=== INPUT DATA ===

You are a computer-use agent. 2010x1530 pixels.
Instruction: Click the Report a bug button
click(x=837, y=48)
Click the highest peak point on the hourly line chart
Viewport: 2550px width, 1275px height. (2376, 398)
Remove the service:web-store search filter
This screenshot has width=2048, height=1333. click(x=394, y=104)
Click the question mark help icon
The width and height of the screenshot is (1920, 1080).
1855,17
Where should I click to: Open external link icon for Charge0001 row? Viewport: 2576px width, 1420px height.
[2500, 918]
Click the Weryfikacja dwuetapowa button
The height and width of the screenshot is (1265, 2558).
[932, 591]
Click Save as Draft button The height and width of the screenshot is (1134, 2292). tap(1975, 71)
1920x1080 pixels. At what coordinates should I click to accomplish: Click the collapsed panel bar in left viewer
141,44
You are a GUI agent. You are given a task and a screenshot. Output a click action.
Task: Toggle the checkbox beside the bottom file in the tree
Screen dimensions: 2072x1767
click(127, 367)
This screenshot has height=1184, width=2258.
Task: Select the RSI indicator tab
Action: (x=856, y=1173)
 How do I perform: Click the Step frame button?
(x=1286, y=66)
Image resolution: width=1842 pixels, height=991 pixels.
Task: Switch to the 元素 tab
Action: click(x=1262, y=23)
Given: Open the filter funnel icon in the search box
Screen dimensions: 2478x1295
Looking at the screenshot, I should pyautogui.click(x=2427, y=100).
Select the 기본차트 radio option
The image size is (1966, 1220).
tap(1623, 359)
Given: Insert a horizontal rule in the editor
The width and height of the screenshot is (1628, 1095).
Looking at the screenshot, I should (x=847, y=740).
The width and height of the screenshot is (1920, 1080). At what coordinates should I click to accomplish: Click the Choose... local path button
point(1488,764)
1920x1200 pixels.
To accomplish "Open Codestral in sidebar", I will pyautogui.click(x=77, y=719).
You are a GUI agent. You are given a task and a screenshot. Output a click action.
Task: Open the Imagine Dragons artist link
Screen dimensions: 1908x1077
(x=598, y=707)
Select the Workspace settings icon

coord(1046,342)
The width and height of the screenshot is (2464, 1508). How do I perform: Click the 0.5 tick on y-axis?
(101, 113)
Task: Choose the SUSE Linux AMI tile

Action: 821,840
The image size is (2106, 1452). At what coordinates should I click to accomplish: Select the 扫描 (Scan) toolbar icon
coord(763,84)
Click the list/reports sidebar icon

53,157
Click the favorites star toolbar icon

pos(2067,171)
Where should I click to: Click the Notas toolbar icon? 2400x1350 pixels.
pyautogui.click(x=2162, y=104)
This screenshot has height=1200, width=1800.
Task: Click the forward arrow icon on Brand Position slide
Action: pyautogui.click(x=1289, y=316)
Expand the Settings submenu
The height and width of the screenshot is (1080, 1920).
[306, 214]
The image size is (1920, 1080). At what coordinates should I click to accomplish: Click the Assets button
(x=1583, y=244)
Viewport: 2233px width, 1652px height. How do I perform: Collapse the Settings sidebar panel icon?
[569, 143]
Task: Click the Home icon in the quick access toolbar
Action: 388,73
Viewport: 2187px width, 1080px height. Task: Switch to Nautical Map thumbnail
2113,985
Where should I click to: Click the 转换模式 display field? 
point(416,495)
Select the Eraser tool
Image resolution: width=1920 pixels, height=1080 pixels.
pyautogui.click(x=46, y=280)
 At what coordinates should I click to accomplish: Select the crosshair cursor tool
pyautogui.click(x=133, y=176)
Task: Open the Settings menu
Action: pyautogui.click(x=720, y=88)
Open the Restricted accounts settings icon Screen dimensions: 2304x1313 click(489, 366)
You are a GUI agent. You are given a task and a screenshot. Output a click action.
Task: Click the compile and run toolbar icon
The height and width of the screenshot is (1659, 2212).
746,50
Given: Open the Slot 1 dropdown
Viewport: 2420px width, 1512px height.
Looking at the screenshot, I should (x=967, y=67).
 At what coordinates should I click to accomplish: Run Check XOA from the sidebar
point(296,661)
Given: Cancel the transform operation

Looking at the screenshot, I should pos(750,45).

===

EXERCISE BRIEF » Your task is to reproduce the entries exactly, starting at the first line and ending with the line containing "Task: Toggle the".

SOLUTION TO THIS PROBLEM »
You are a computer-use agent. 2010x1530 pixels.
Instruction: Click the Report a bug button
click(x=837, y=48)
Click the highest peak point on the hourly line chart
Viewport: 2550px width, 1275px height. (2376, 398)
Remove the service:web-store search filter
This screenshot has width=2048, height=1333. click(x=394, y=104)
Click the question mark help icon
The width and height of the screenshot is (1920, 1080).
1855,17
Where should I click to: Open external link icon for Charge0001 row? Viewport: 2576px width, 1420px height.
[2500, 918]
Click the Weryfikacja dwuetapowa button
The height and width of the screenshot is (1265, 2558).
[932, 591]
Click Save as Draft button The height and width of the screenshot is (1134, 2292). tap(1975, 71)
1920x1080 pixels. At what coordinates should I click to accomplish: Click the collapsed panel bar in left viewer
141,44
You are a GUI agent. You are given a task and a screenshot. Output a click action.
Task: Toggle the checkbox beside the bottom file in the tree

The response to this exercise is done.